Going Direct
Are discretionary REOC-sponsored funds the answer?
As the institutional real estate landscape evolves, many real estate operating companies (REOCs) are reevaluating how they access and deploy capital. The traditional model of nondiscretionary or programmatic joint ventures, where investors retain deal-level control, is increasingly being weighed against discretionary, REOC-sponsored fund structures that offer speed, scale and strategic flexibility. This shift reflects both a maturation of REOC platforms and a changing investor appetite for efficiency, transparency and alignment in an environment defined by tighter liquidity, heightened competition and growing operational demands.
Direct vs. indirect: Reviewing benefits and trade-offs of models
As REOCs mature, many are weighing the transition from nondiscretionary, deal-by-deal or programmatic joint venture models to launching discretionary, REOC sponsored funds. The shift represents a move from investor-controlled capital toward a structure that grants managers greater autonomy over deployment decisions. Discretionary funds enable REOCs to act more nimbly in competitive markets, execute strategies at scale and establish a recurring revenue base through management fees and portfolio-level promotes. They also diversify the investor base and strengthen institutional credibility, which can help position the REOC as a fully integrated investment manager rather than solely an operator or developer.
“There are numerous benefits in direct investing versus indirect,” says Andrew Janko, managing director at RCLCO Fund Advisors. “Direct investors often enjoy more discretion, transparency and control over their portfolios, in terms of investment strategy, composition and pacing, than indirect investors and can achieve better fee effectiveness as well through compensation structures that are more investor friendly.”

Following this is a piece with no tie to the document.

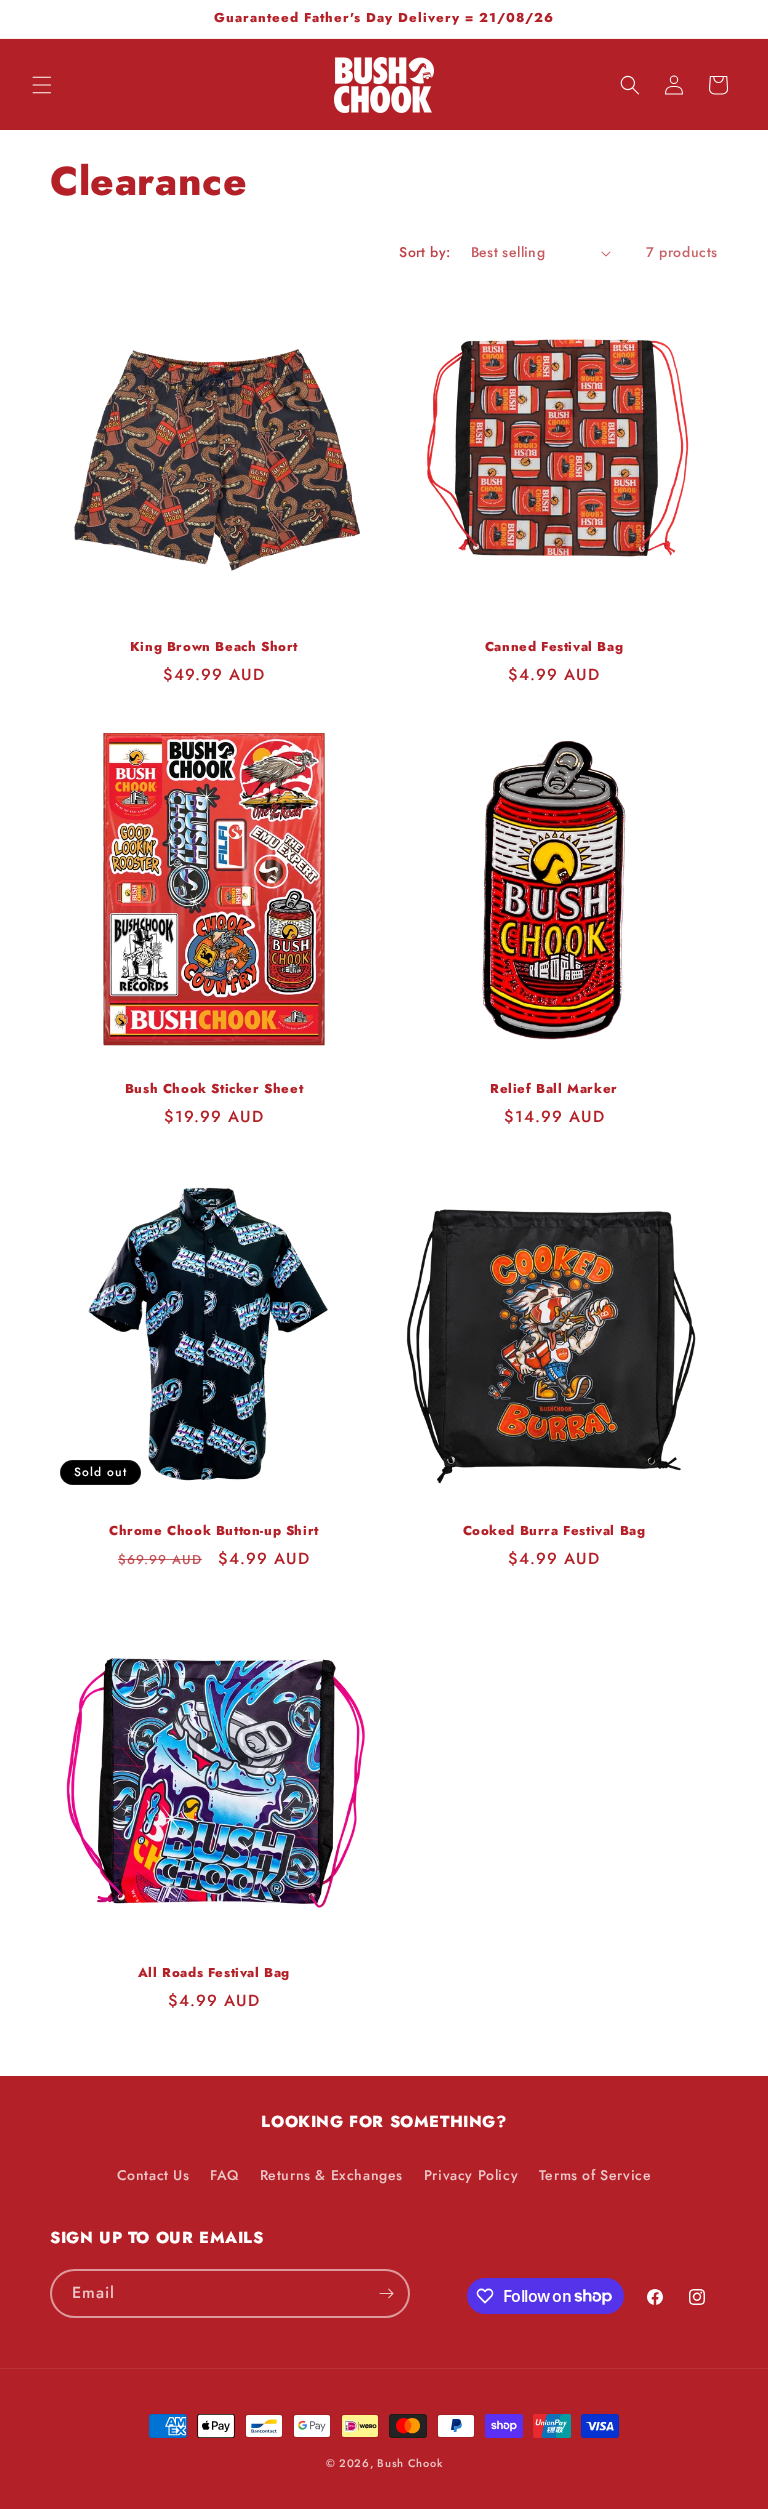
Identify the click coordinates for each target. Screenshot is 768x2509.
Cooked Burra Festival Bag (554, 1531)
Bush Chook (409, 2463)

“Each model offers unique benefits to investors depending on their risk appetite, capital availability and targeted exit horizon,” says Antonio Marquez, principal and managing partner at Comunidad Partners. “The key differentiators between direct and indirect investments are how much time and control investors want to have overall. Direct models typically have higher barriers to entry and require heavier time management on the side of the investor to oversee negotiations,
legalities and input on property decisions. Additionally, direct investments can be slower moving, given the nondiscretionary nature, which may limit investment opportunities due to the speed of execution, given the layers of decision making and potential bureaucracy that can result in a higher opportunity cost.”